(Records for the exercise Opens)

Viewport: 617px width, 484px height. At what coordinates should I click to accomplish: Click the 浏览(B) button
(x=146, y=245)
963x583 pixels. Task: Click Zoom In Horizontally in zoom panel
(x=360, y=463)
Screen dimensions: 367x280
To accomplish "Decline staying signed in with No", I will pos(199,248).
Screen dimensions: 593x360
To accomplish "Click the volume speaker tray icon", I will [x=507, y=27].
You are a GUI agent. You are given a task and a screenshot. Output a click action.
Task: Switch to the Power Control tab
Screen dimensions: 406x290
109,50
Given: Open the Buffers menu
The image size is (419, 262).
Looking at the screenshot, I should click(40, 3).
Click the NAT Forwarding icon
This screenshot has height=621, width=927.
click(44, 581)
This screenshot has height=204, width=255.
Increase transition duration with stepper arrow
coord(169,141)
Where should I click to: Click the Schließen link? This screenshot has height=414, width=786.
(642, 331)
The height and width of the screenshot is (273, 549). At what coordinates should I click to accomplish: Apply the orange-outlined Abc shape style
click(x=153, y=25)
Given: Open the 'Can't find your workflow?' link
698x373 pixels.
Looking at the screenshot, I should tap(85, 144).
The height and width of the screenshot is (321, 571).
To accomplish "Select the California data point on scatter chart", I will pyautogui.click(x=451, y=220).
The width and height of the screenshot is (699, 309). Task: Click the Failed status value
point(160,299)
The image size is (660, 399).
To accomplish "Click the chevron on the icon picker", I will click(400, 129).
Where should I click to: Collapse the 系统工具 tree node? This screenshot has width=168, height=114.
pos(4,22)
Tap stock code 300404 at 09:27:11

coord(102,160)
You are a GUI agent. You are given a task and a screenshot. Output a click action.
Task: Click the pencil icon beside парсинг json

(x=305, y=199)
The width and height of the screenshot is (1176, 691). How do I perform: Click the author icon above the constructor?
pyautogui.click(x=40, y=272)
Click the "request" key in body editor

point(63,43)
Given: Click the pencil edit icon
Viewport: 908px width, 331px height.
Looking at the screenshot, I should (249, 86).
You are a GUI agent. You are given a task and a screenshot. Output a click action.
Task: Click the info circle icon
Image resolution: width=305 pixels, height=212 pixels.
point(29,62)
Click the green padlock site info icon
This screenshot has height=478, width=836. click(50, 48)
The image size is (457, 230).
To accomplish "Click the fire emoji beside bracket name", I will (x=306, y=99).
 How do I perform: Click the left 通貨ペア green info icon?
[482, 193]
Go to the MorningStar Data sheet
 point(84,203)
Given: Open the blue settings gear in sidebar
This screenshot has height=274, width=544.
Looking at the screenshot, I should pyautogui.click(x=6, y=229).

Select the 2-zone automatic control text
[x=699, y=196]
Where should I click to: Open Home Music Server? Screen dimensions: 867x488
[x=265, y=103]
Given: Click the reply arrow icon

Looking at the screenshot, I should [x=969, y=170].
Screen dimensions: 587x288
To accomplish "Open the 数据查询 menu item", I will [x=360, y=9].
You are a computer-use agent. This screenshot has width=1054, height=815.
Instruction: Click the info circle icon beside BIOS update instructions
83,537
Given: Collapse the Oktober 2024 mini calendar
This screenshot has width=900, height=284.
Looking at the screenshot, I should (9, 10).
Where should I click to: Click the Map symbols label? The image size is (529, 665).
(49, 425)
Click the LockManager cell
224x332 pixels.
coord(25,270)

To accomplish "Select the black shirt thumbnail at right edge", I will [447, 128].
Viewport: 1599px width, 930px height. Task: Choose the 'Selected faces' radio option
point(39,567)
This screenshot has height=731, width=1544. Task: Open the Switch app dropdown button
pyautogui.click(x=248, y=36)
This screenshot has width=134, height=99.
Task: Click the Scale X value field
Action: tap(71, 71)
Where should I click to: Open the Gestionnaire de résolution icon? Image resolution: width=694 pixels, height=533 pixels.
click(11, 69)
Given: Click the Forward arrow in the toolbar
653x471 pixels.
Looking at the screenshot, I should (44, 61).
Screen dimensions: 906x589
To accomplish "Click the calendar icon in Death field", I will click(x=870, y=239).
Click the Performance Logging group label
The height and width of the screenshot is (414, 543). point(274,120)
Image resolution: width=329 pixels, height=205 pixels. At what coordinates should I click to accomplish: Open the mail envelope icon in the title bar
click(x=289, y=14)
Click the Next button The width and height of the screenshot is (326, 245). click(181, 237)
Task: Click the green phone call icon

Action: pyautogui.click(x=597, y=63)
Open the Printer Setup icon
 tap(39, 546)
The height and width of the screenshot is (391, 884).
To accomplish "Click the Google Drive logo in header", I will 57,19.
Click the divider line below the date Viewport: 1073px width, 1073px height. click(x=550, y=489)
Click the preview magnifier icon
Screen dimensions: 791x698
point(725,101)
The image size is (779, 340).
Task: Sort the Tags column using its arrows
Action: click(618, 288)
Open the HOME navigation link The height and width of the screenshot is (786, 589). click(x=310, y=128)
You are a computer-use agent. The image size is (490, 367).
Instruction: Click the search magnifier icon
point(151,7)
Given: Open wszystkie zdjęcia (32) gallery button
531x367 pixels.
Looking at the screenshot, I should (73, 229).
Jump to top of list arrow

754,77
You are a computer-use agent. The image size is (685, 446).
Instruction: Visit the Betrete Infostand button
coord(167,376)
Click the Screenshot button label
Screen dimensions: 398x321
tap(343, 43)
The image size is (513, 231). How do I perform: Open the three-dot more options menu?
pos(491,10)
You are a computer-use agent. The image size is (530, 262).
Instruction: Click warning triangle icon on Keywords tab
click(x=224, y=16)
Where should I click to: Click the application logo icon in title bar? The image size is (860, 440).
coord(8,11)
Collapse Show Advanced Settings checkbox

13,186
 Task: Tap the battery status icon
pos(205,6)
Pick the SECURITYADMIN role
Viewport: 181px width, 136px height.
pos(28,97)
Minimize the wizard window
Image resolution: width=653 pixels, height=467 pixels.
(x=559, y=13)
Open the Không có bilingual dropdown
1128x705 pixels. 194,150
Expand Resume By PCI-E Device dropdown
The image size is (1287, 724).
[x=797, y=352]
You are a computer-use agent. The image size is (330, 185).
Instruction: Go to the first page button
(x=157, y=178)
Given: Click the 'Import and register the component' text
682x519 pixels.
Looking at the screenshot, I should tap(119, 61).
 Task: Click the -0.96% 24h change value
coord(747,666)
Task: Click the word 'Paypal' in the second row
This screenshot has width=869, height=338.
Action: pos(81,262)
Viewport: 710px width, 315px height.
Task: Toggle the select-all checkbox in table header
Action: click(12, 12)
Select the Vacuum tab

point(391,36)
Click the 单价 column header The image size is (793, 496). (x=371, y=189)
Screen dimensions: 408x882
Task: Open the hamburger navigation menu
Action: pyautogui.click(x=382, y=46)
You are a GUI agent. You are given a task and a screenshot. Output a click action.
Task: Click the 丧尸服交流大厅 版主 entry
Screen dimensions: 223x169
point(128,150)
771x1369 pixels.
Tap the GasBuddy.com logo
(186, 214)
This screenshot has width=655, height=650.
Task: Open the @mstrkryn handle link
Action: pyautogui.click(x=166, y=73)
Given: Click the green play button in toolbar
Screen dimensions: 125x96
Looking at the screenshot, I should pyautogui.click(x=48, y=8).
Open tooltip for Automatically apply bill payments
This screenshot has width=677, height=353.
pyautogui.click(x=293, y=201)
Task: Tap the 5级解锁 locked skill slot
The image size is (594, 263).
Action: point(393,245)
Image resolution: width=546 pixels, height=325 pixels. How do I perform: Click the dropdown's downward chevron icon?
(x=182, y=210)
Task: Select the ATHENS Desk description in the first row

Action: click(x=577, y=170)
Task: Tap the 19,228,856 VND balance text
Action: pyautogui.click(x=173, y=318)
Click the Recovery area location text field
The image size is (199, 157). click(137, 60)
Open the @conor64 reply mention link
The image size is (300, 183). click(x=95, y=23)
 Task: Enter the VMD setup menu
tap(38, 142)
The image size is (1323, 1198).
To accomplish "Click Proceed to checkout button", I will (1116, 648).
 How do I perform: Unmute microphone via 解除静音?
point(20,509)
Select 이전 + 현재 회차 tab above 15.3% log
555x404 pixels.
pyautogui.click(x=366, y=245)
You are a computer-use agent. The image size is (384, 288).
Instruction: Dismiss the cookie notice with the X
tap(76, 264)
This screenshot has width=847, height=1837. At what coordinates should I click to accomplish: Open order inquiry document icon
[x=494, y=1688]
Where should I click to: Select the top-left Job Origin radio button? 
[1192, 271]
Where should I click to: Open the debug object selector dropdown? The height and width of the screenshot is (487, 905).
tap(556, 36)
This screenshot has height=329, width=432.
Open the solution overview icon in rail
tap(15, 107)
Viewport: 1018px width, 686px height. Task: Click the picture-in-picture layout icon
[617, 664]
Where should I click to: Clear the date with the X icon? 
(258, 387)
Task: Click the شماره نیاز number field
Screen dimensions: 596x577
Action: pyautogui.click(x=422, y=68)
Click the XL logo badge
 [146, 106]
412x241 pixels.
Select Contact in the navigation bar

(Records for the exercise Closes)

- **Required action**
Every line in the data above that includes the word "calendar" should be copied.

- **Written solution**
Given: Collapse the Oktober 2024 mini calendar
To accomplish "Click the calendar icon in Death field", I will click(x=870, y=239).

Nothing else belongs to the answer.